Small but steady changes in the pH level can have drastic impacts on marine creatures. Experimental work verifies this. For instance, an experimental study of gastropod shells by Chinese scientists reported in Anthropocene shows that after 85 days of exposure to waters with pH values from 8.1 to 7.1, the shell growth was significantly hindered at pH levels lower than 7.5, and shell dissolution became prominent at pH lower than 7.1.

Drops in ocean pH levels during the mass extinction events of the geological past offer additional insights. According to a study by Mingsong Li and colleagues in Nature Geoscience, during the Paleocene-Eocene Thermal Maximum 56 million years ago, ocean pH decreased by 0.46 units from 7.91 to 7.45. Another study by Molly Trudgill and colleagues in Nature Communications indicates that during the Triassic-Jurassic extinction at 201 million years ago the ocean pH level dropped by 0.3 units. While such studies depend on proxy data, it appears that major and long-term decreases in pH levels of ocean water can have far-reaching impacts on marine life.

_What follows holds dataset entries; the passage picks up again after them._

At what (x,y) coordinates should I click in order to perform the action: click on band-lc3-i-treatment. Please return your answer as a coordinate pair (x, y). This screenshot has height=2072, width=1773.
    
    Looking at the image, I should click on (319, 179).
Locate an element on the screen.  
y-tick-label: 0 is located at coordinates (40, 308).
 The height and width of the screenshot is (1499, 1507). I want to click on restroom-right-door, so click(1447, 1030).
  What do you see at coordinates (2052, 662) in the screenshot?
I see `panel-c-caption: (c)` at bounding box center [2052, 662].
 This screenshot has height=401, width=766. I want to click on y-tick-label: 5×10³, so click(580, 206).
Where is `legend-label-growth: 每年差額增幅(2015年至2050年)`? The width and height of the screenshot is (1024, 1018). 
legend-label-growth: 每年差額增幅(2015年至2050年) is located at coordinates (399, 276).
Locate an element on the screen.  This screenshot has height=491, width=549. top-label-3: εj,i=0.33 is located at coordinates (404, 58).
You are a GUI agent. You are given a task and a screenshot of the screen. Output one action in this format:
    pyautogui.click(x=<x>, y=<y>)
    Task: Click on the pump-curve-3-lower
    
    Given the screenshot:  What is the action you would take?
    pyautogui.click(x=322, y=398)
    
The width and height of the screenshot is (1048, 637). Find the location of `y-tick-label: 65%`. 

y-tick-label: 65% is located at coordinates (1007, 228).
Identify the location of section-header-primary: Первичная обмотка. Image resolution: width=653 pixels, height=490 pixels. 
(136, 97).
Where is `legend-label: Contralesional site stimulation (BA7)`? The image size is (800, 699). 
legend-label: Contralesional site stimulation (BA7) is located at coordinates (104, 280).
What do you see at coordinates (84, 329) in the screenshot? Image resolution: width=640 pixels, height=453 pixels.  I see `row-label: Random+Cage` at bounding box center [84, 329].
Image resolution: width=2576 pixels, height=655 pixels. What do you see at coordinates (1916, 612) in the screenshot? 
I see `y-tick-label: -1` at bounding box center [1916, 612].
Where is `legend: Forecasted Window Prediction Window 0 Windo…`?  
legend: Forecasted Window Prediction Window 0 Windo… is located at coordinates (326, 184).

Currently, all de-acidification methods (see sidebar) are small-scale operations. They require additional financing and policy shifts. Plus, their side effects on ocean ecosystems still need to be investigated. Some scientists believe that ocean de-acidification is probably a much slower process than OA and encourages carbon dioxide emissions into the atmosphere; Nevertheless, these technologies might have their own niches.